AAPT has not yet had any discussions with the Federal Government about a possible role in the $43 billion National Broadband Network, its CEO Paul Broad said this week.
Paul Broad (Credit: AAPT)
"We haven't had discussions with them yet," Broad told ZDNet.com.au, "we're hoping to have discussions with them soon."
AAPT is Australia's third largest carrier and owns a substantial amount of fibre around the nation. The number one and two carriers, Telstra and Optus, have already been talking to the government about their involvement.
Telstra was given a second lease of life with the broadband announcement as the government expressly said that it was allowed to become involved in the project. It acted quickly, with chairman Donald McGauchie and CFO John Stanhope flying to Canberra to meet with the government.
The telco has created a special committee including the pair to negotiate with the Federal Government. The group hasn't included outgoing Telstra CEO Sol Trujillo, on the grounds that negotiations would likely continue after he has gone.
Optus was lavish in its praise of the government's plan when it was announced.

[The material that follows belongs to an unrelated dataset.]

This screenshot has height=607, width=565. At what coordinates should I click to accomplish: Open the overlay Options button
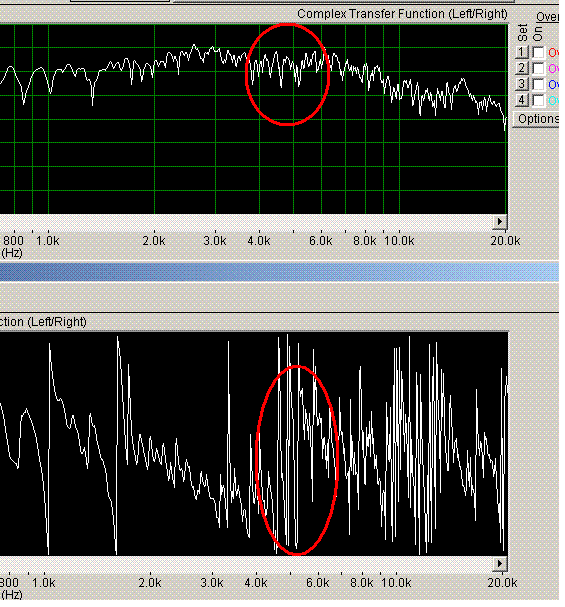537,119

AAPT, on the other hand didn't have only positive things to say about the new idea. Paul Broad said on Lateline Business that he didn't believe the network could make a return by offering prices similar to those currently available. He believed prices would need to be around $200 a month for end users. He called for the government not to duplicate existing infrastructure in metro areas, instead focusing on the regional blackspots.
AAPT wouldn't want a stake, he said, although it would happily participate and also put customers on it. "I would say that we wouldn't be investing any more dollars in it just as we withdrew from the NBN proposal in the first place," he said.
According to Broad, the plan leaned on the side of extravagance. "I'm in the view that I've never found the economics to work to fibre-to-the-home. Just the economics never stack up. And I spent too much of my life trying to get governments to stop making irrational decisions about taxpayers' money," he told Lateline Business.
Telstra would not comment on what its discussions with the government had entailed. Optus' Krishnapillai said that the government had spoken to the carrier on the NBN as well as other issues. He said the company was working out its next steps and that some idea of how to proceed could be hammered out in the next few weeks.












Who cares if Optus thinks the NBN is the best thing since sliced bread, and who cares if AAPT won't touch it with a barge pole because FTTH in Broad's view is "irrational".
It's not the point; the Government isn't here to curtail to the needs of big business when the private sector wants something directly out of line with what is best for Australia.
A Fiber to the Home National Broadband Network is by far the best thing for Australia, now and for the future.
Optus and AAPT obviously have vastly differing opinions because of only one thing, they only exist because they are motivated by profits for their shareholders, and that's obviously, simply and unarguably the case.
So what if the NBN doesn't make money for AAPT? It doesn't have to! It doesn't have to make money for anyone at all in the traditional short sighted dollar sign way of seeing things. The NBN is a national civil infrastructure which will put us years ahead as a nation and keep us there in the future with almost no further upgrades to the network needed- unlike anything the private sector has come up with.
Big business; realise you must come inline with what is best for the nation; and as the tide of national need changes, you must change with it or be left behind with an unfit business model, trying to twist the Goverment's arm to spare you from a natural extinction - and even worse trying to drag the Nation with you by forcing us to use your uneconomical services out of love, something which if you had for the nation you wouldn't be in this mess.